Augmentation des lymphocytes T CD3
Pour trancher la question, l'équipe canadienne de De Palma et coll. a examiné si le transfert chez la souris (sans germe) du microbiote fécal des patients souffrant du SII avec diarrhée (SII-D) peut influencer la fonction intestinale et cérébrale des rongeurs. Ils ont étudié le transfert du microbiote fécal de 5 sujets sains, et celui de 8 patients SII-D dont 4 souffrant d’anxiété modérée. Ils montrent que le transfert du microbiote fécal SII-D chez la souris perturbe la fonction intestinale, accélérant son transit et abaissant sa fonction de barrière intestinale. De surcroit, le microbiote fécal des patients SII-D anxieux active l’immunité innée des souris (hausse des lymphocytes T CD3), entraînant ainsi une inflammation de bas grade, et transmet l’anxiété aux souris.

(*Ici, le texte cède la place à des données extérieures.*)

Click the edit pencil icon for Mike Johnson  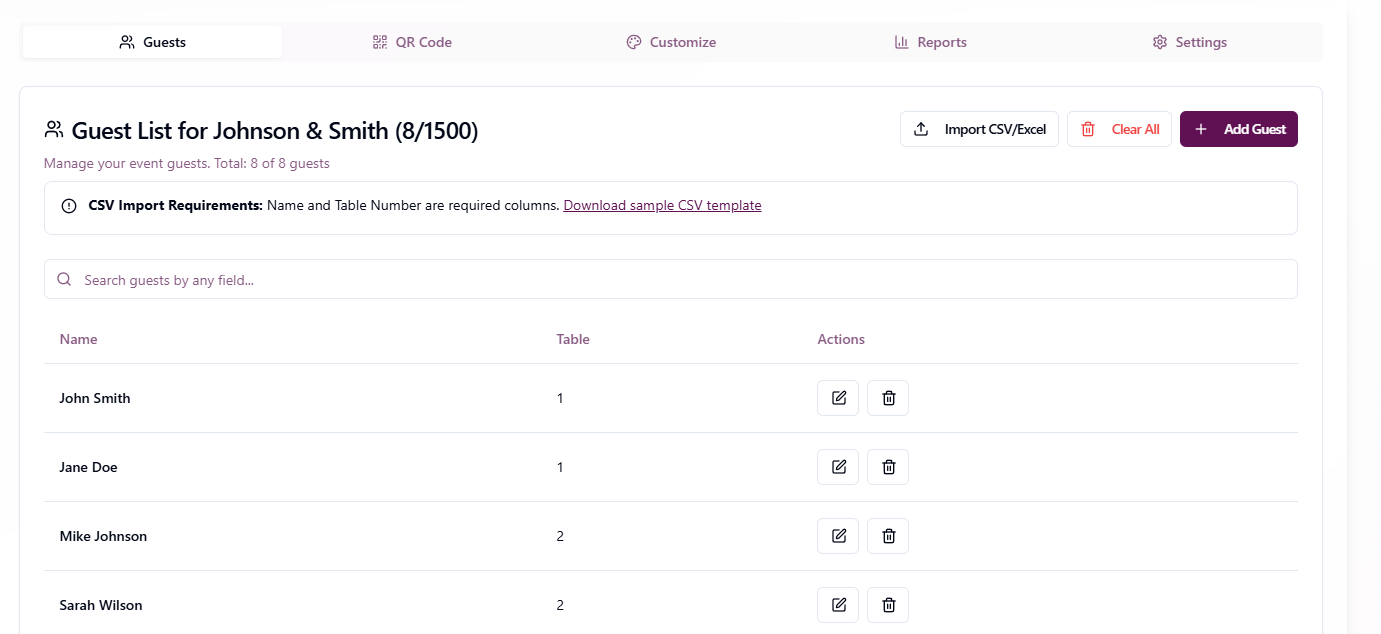838,535
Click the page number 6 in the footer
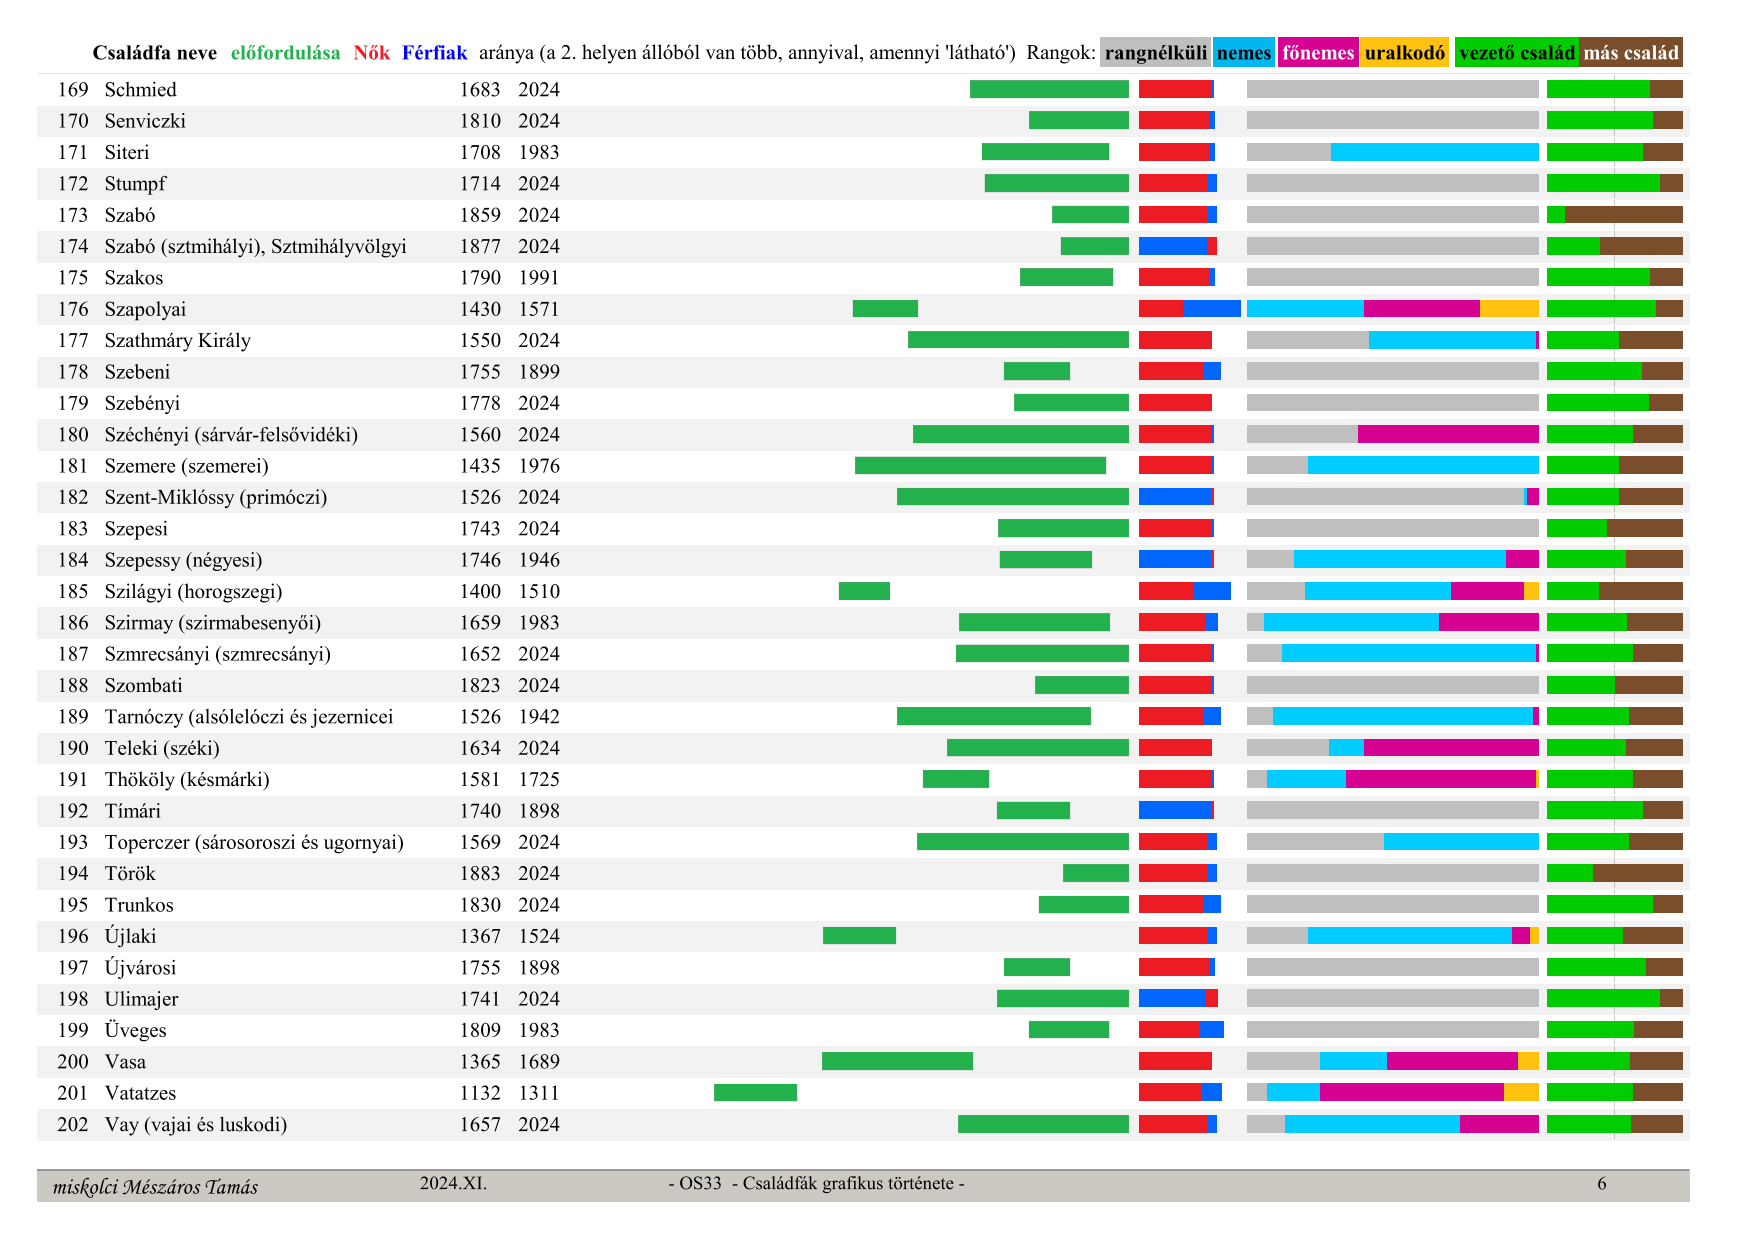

La perturbation des fonctions intestinale et cérébrale par le microbiote fécal SII-D s’effectue à travers plusieurs mécanismes dont des voies immunes et métaboliques.
Ainsi, alors que les différences de composition microbienne sont mineures entre les souris colonisées par un microbiote sain et les souris colonisées par le microbiote SII-D, ces dernières ont un profil sanguin des métabolites très différent, avec notamment une baisse de la phosphatidylsérine - un composant des membranes cellulaires impliqué dans l’apoptose et l’immunomodulation.
« Tandis que les précédents travaux avaient montré des associations entre le SII et les bactéries intestinales, notre étude montre clairement un lien causal entre les bactéries intestinales et le SII », précise au « Quotidien » le Pr Premysl Bercik. Selon lui, le point fort est « l’effet des bactéries intestinales sur le comportement des souris, qui confirme le concept de l’axe microbiote intestinal-cerveau, la communication bidirectionnelle entre l’intestin et le cerveau. Les bactéries intestinales pourraient influencer comment nous nous sentons et ce que nous faisons… » Les données de l'étude « devraient être explorées pour découvrir de nouveaux biomarqueurs qui pourront nous aider à identifier les patients SII chez lesquels des thérapies ciblant le microbiote (dont les probiotiques) pourraient être efficaces », estime le Pr Bercik. Enfin, préviennent les chercheurs, cette étude montre qu’il faut dépister les donneurs de selles pour la transplantation pour les troubles fonctionnels intestinaux et d’autres affections.
Science Translational Medicine, De Palma et coll.